A firewall is a system that protects a local network from attack by unauthorized users attempting to access the LAN from the Internet. The word firewall has entered the lexicon of Internet jargon, and it is one of many computer terms that can fall within a wide range of definitions. Firewalls perform a number of functions. However, one of the most basic features of a firewall is something that is pertinent to this hour.

That important feature is the capability of a firewall to block off access to specific TCP and UDP ports. The word firewall, in fact, is sometimes used as a verb, meaning to close off access to a port.

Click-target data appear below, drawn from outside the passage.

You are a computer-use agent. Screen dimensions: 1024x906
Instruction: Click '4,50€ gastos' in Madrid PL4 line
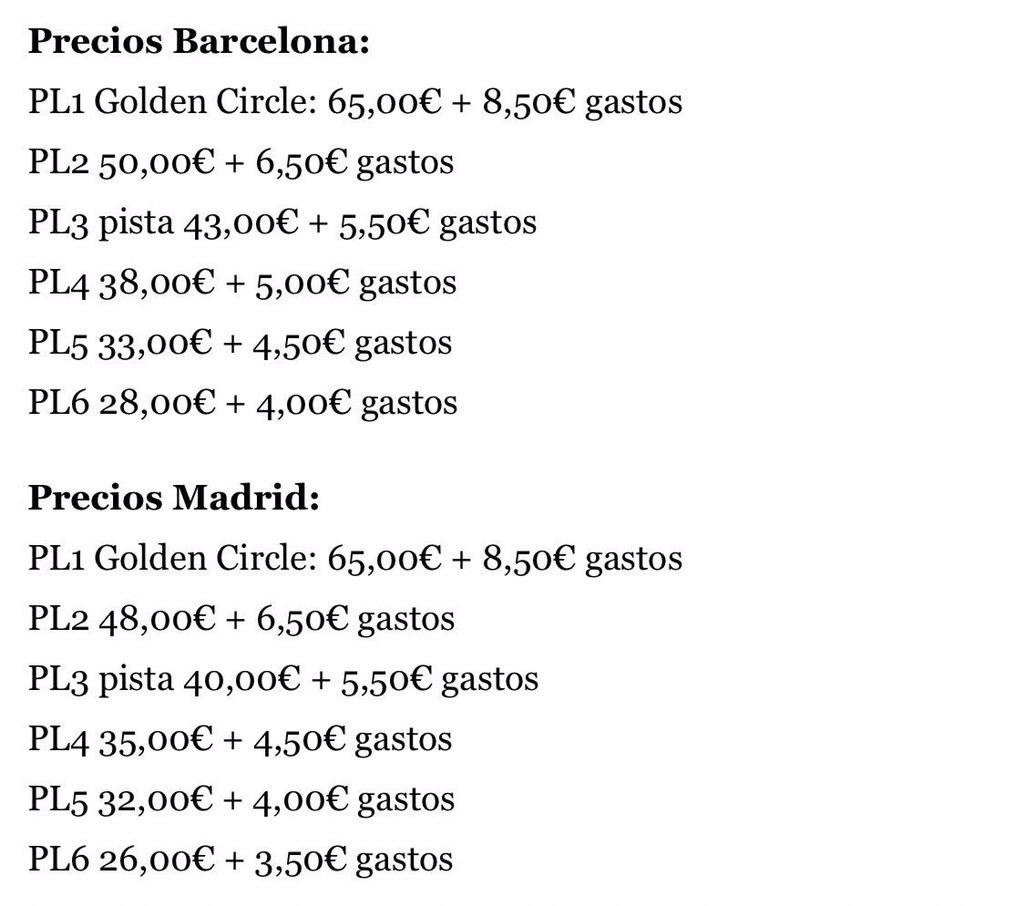pyautogui.click(x=353, y=739)
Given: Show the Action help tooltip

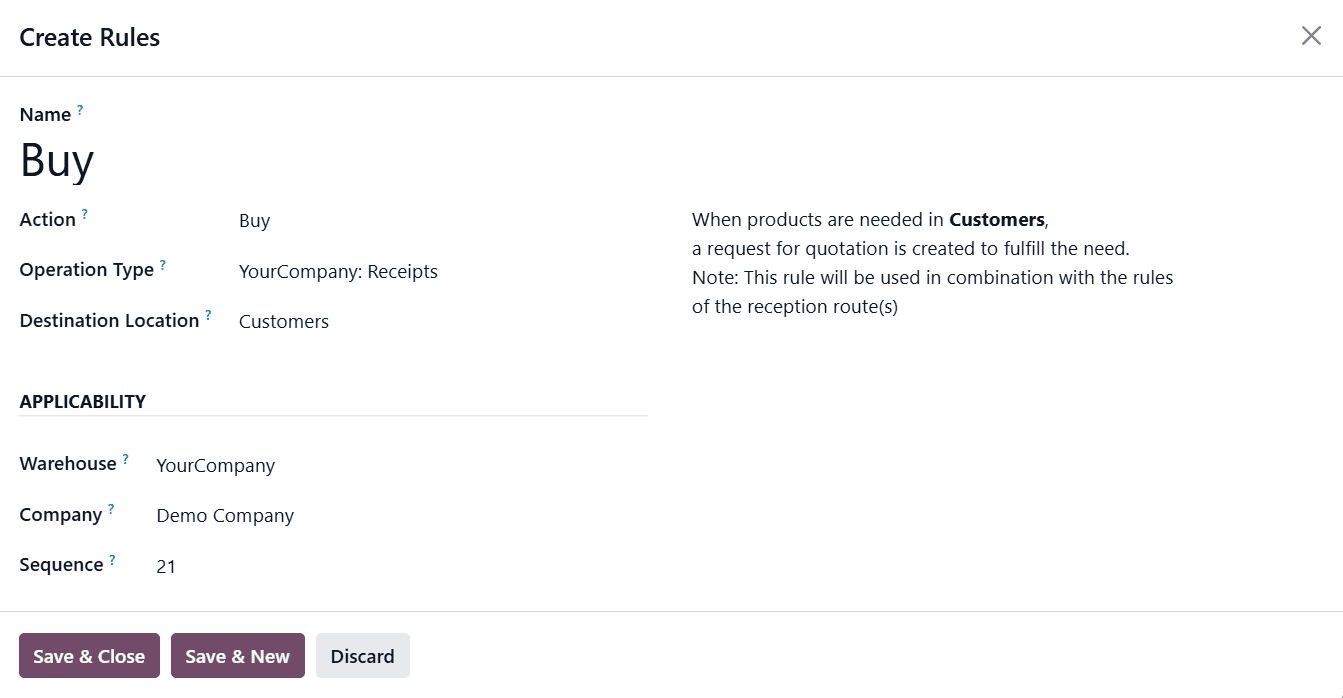Looking at the screenshot, I should tap(84, 212).
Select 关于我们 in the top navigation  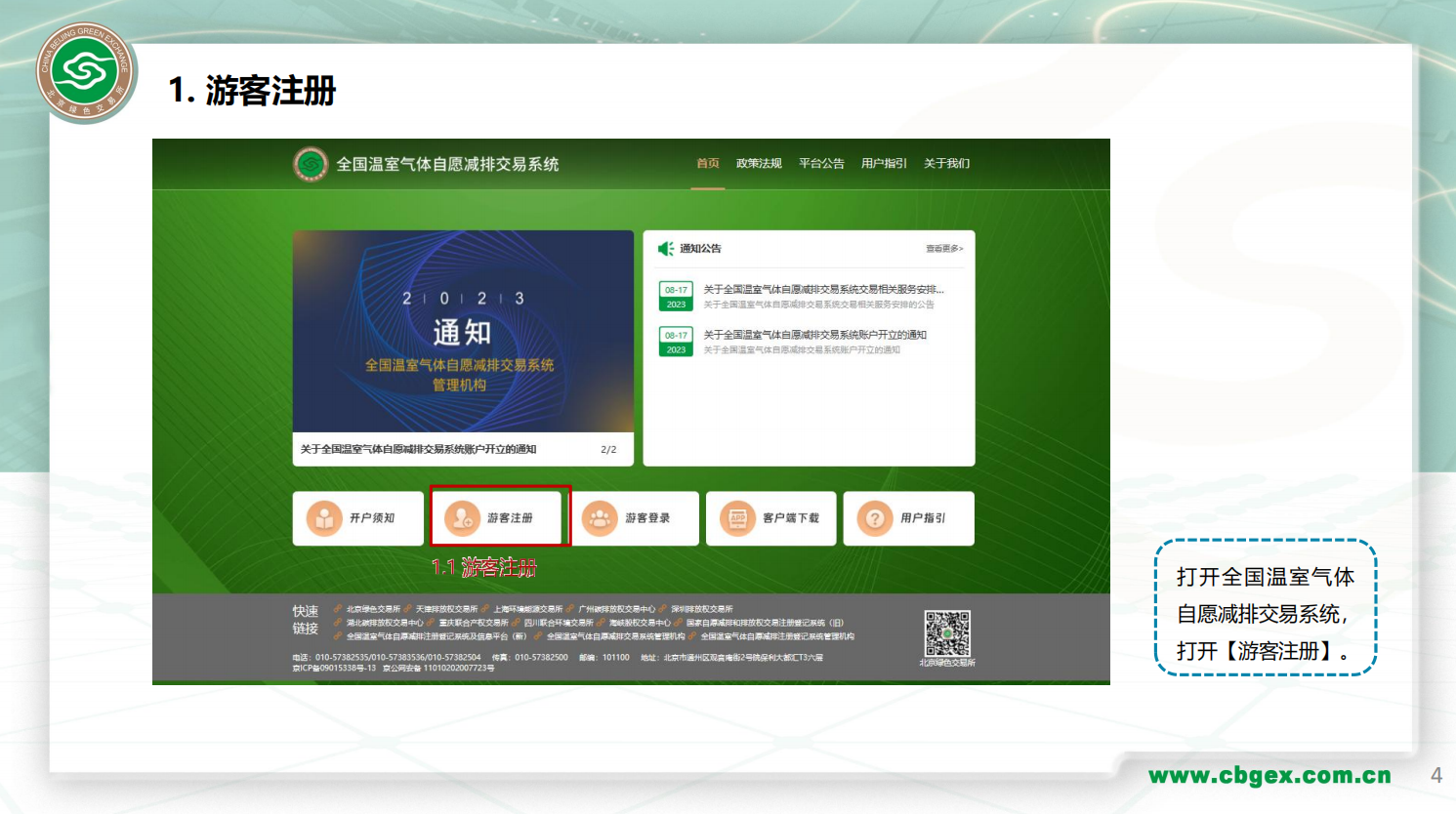click(x=946, y=164)

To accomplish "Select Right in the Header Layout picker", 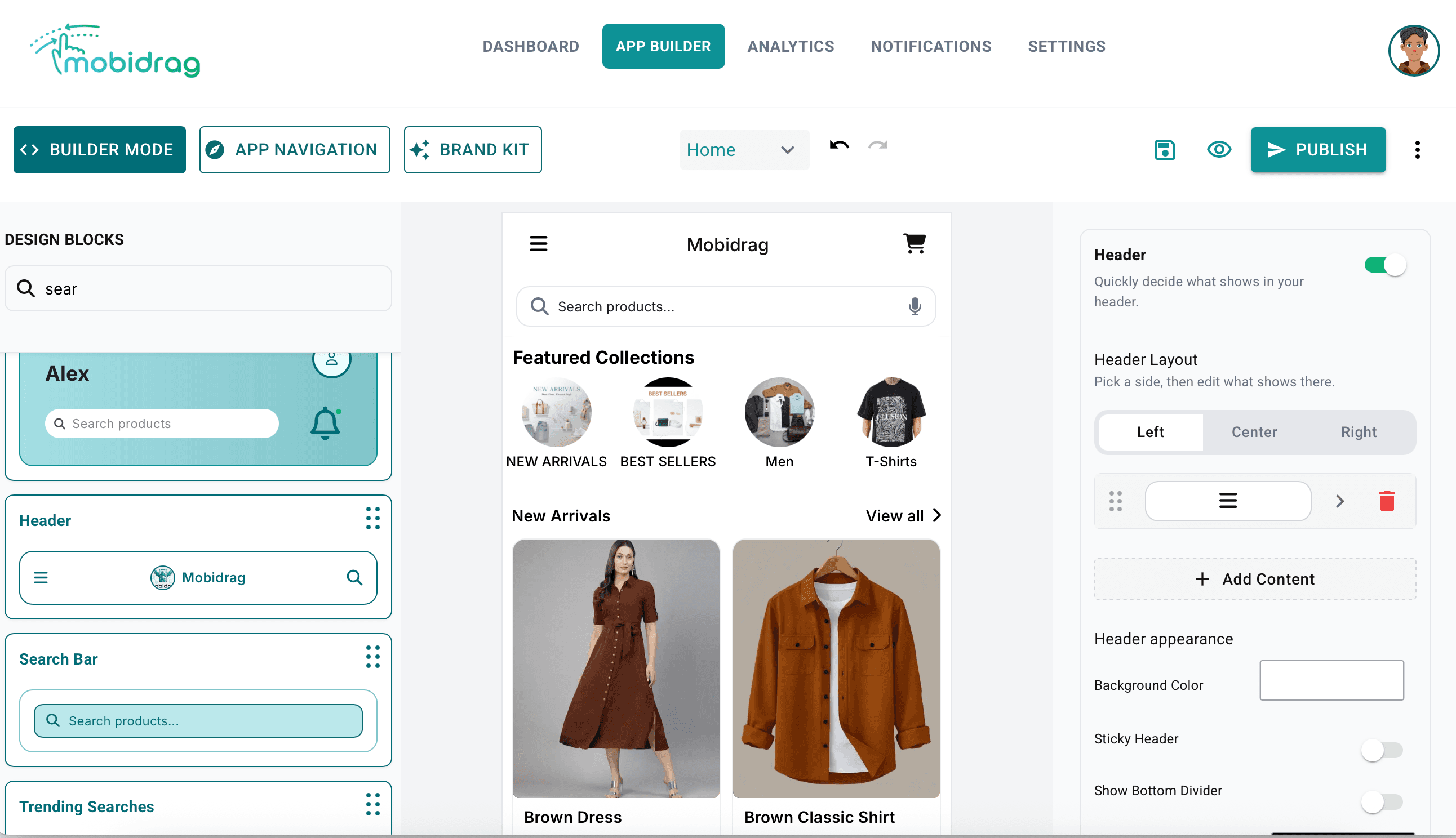I will point(1359,431).
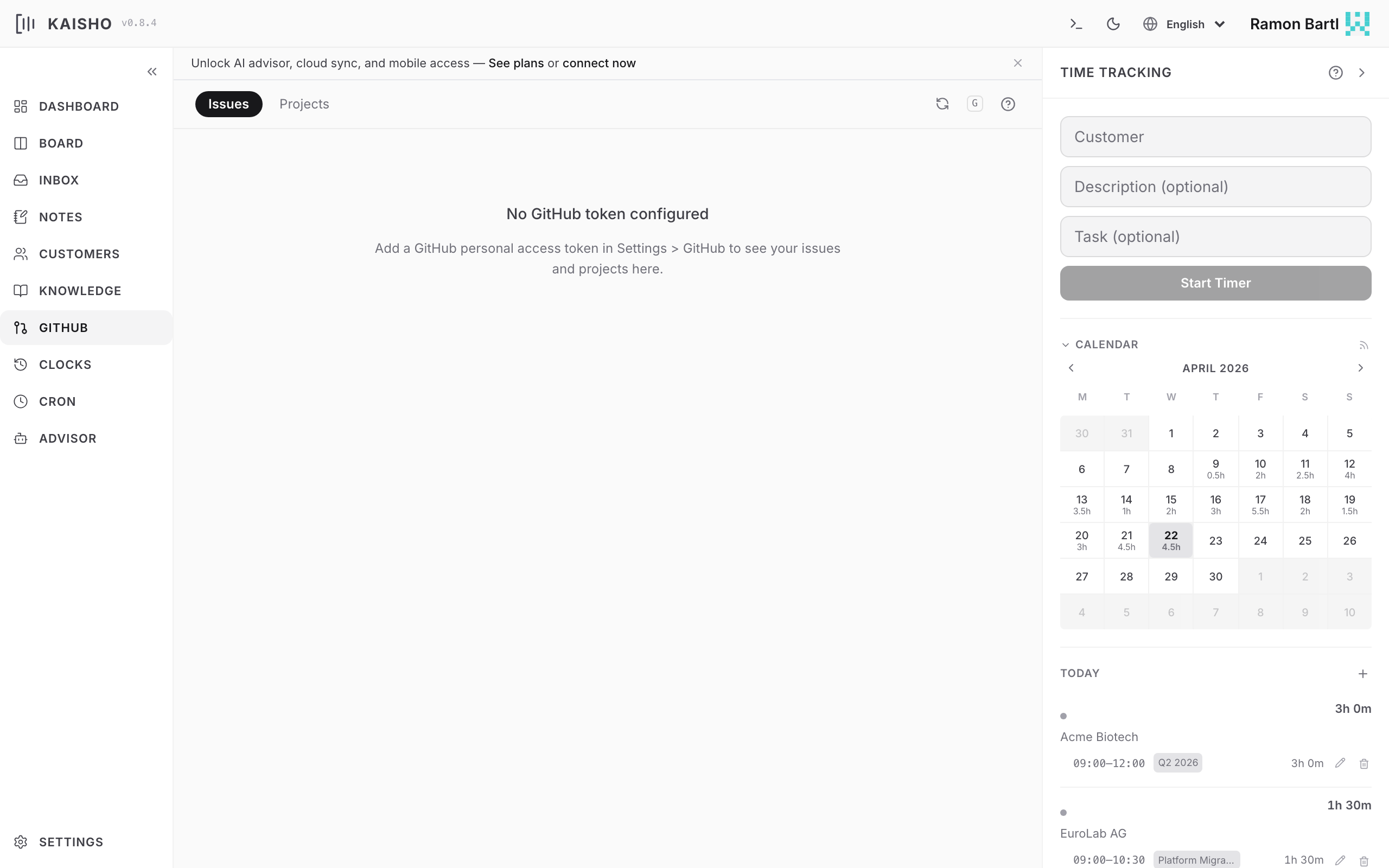Expand the Time Tracking panel chevron
Viewport: 1389px width, 868px height.
(x=1361, y=72)
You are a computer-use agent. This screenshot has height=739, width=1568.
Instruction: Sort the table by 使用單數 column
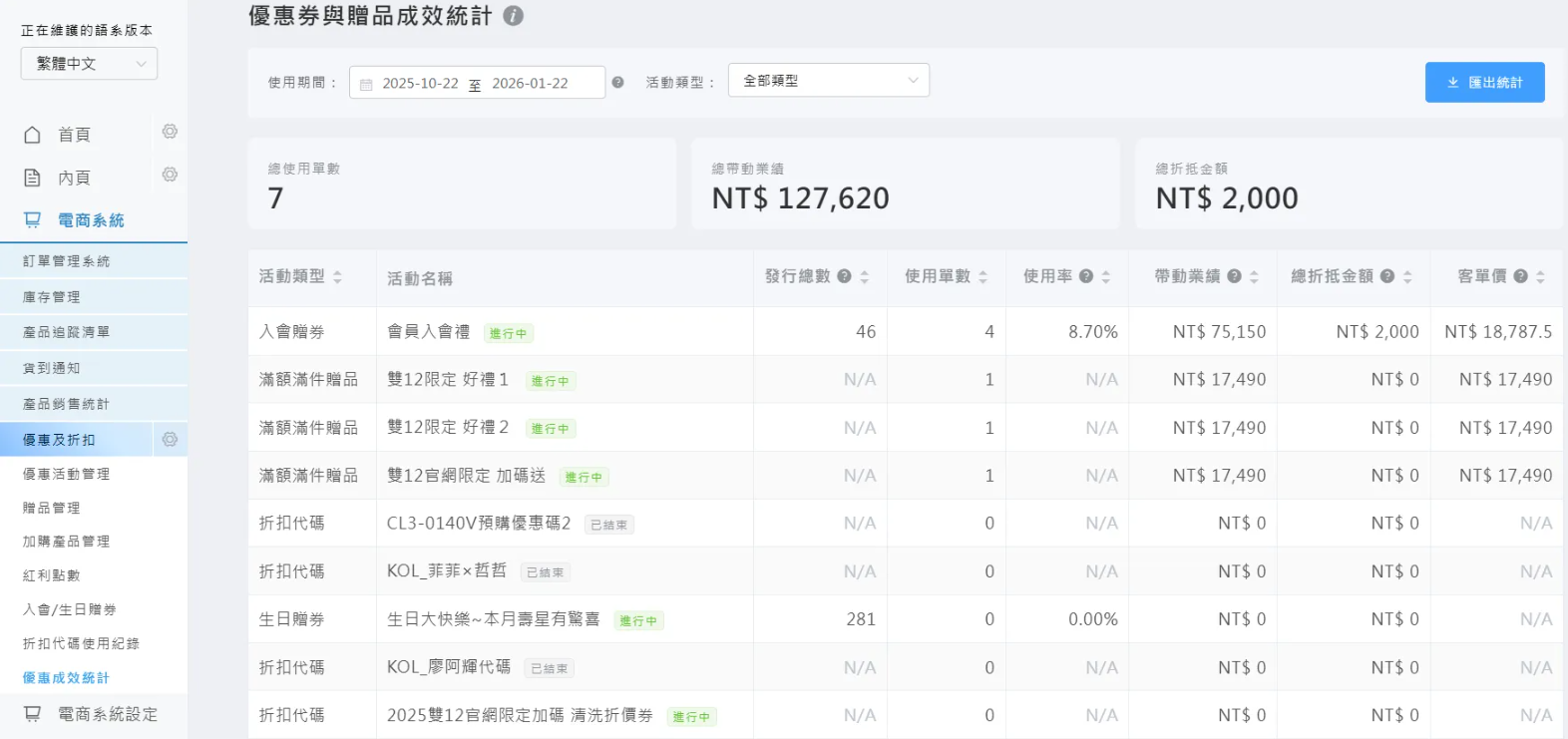click(x=982, y=277)
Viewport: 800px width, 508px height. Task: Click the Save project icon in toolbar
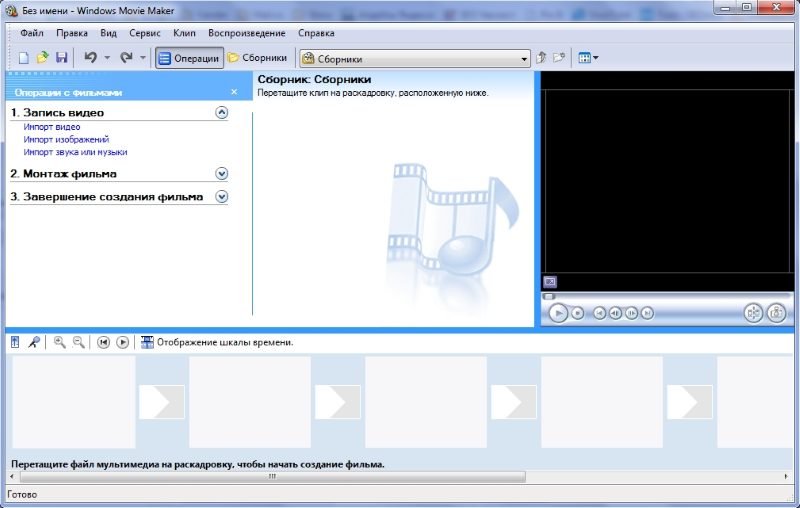[x=61, y=58]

For example, to initiate a Telnet session with the server, a client machine must send a request to Telnet's well-known port address, TCP port 23. (Telnet is a utility that lets the client computer serve as a terminal for the server. You'll learn more about Telnet in Hour 15, "Remote Access Utilities.") Unauthorized use of Telnet can sometimes pose a security threat. To increase security, the server can be configured to stop using port 23 to access Telnet; for that matter, the server can simply stop using the Telnet application, but that extreme solution would prohibit authorized users on the LAN from using Telnet for authorized activities. (Why have it if you're not going to use it?) An alternative would be to install a firewall as shown in Figure 6.10 and configure that firewall to block access to TCP port 23. The result is that users on the LAN, from inside the firewall, have free access to TCP port 23 on the server. Users from the Internet, outside the LAN, do not have access to the server's TCP port 23 and therefore cannot access the server through Telnet. In fact, users from the Internet cannot use Telnet at all to access any computer on the LAN.

Figure 6.10. A typical firewall scenario.


This scenario uses Telnet and TCP port 23 as an example. Firewalls typically block access to any or all ports that might pose a security threat. Network administrators often block access to all ports except those that are absolutely necessary, such as a port that handles incoming email. You often find devices that provide the company's Internet presence, such as a Web server, placed outside the firewall, so that access to the Internet device will not result in unauthorized access to the LAN.

By the Way

Just as a firewall can keep outside users from accessing services within the network, it can keep inside users from accessing services outside the network.